## Directions
Repeat the data that follows exactly, starting at the line with "Task: Delete the key_of_yin SSH key" and ending at the line with "Task: Open the live chat support bubble", and leave out every picture.

________________

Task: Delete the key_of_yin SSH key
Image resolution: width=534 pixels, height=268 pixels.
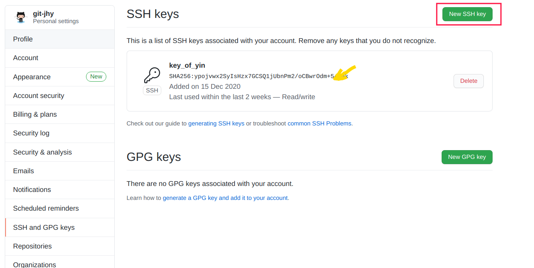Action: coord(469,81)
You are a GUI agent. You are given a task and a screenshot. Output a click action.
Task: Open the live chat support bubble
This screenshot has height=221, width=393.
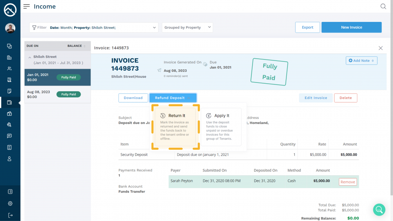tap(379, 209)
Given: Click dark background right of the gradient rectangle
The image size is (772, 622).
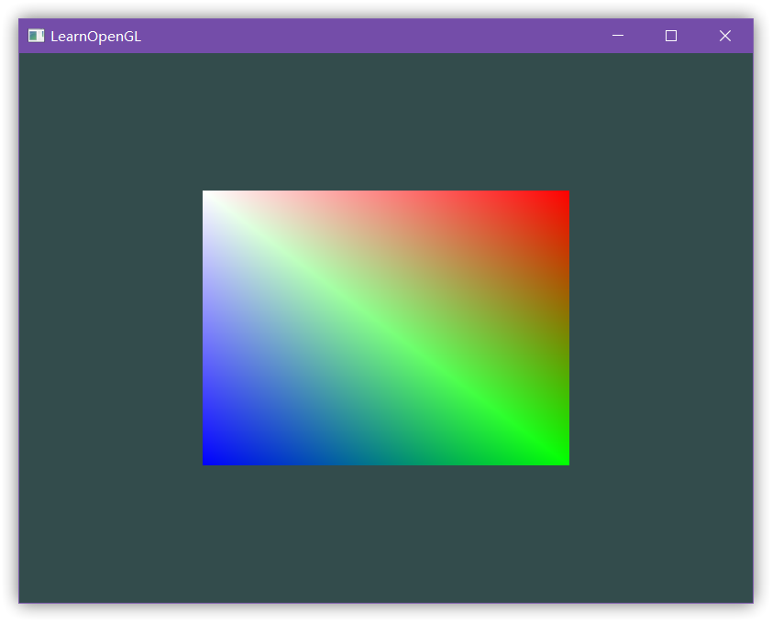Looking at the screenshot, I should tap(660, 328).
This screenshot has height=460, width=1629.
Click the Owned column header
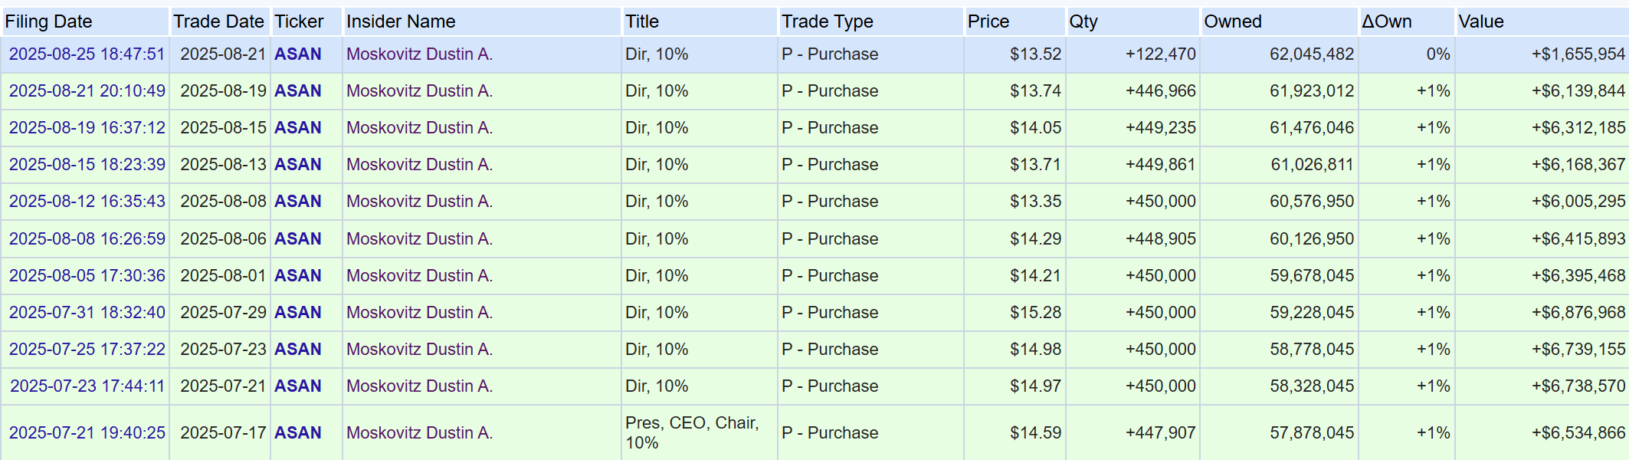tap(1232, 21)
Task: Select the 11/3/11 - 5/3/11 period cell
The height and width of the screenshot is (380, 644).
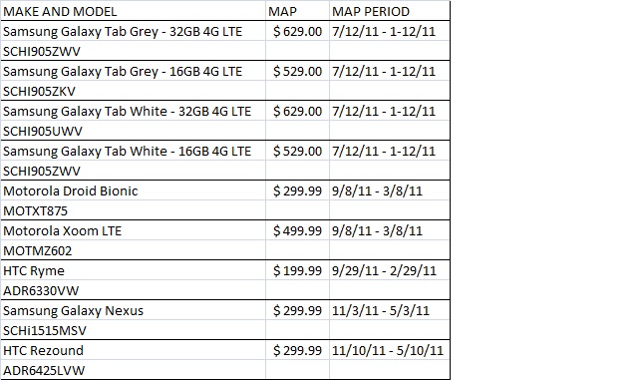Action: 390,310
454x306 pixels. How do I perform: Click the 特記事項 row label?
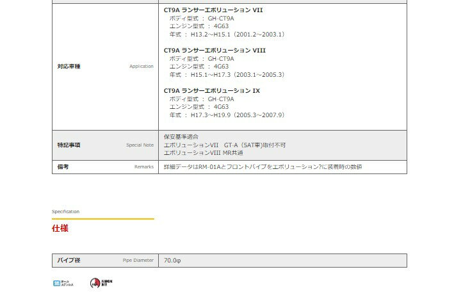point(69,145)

________________

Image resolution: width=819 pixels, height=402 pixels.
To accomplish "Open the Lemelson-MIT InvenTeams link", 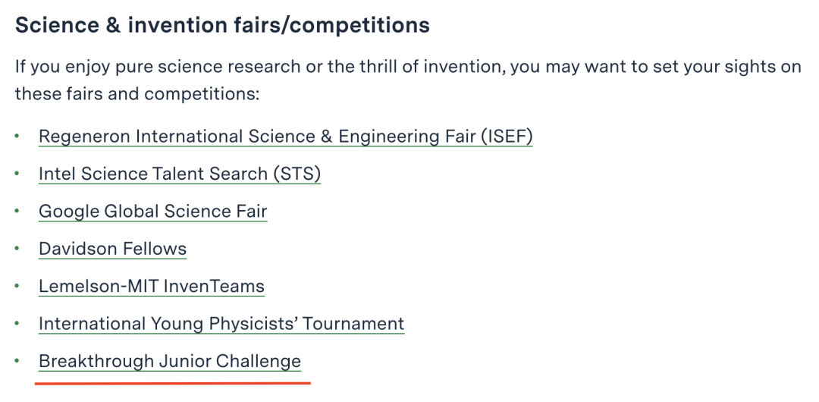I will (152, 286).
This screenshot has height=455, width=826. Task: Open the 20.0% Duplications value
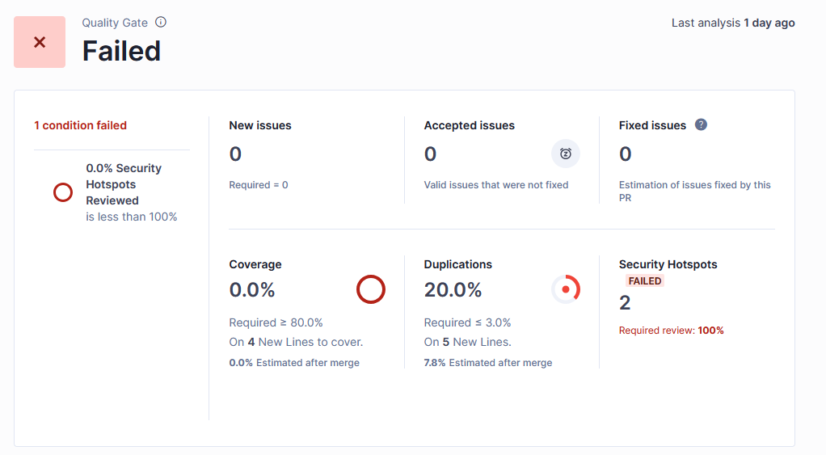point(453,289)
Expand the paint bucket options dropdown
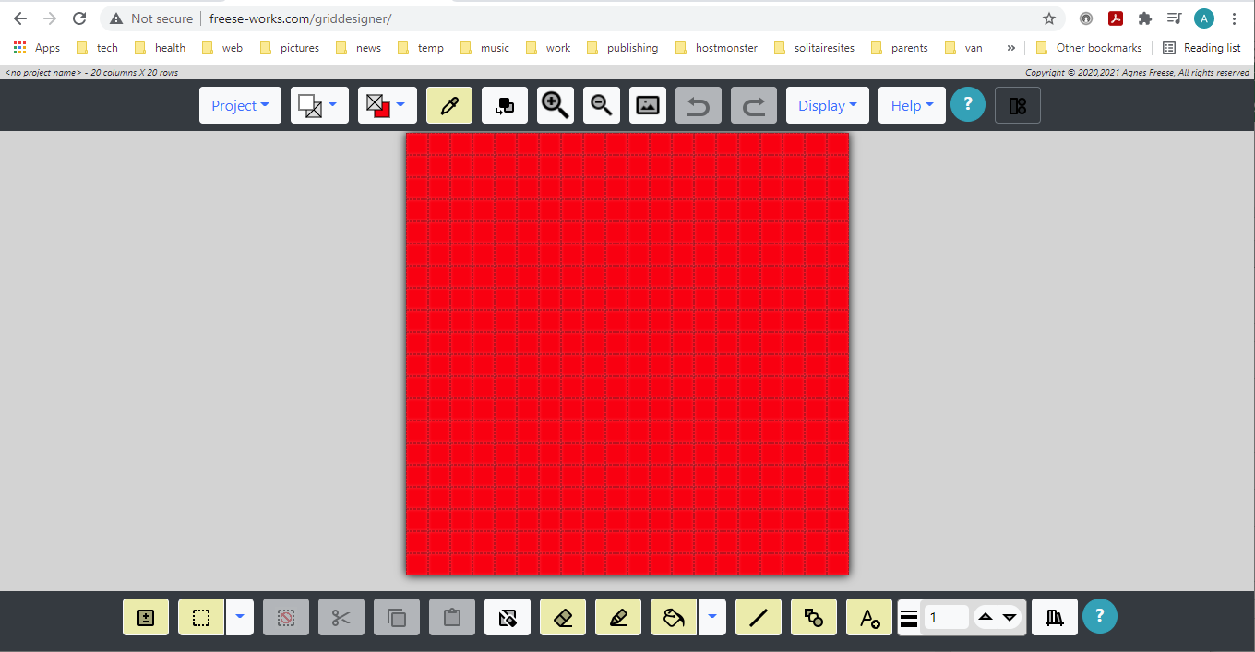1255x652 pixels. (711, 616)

________________

## Solution for this problem
Task: Delete the key_of_yin SSH key
Image resolution: width=534 pixels, height=268 pixels.
Action: coord(469,81)
You are a GUI agent. You are given a task and a screenshot. Output a click action.
Task: Open the live chat support bubble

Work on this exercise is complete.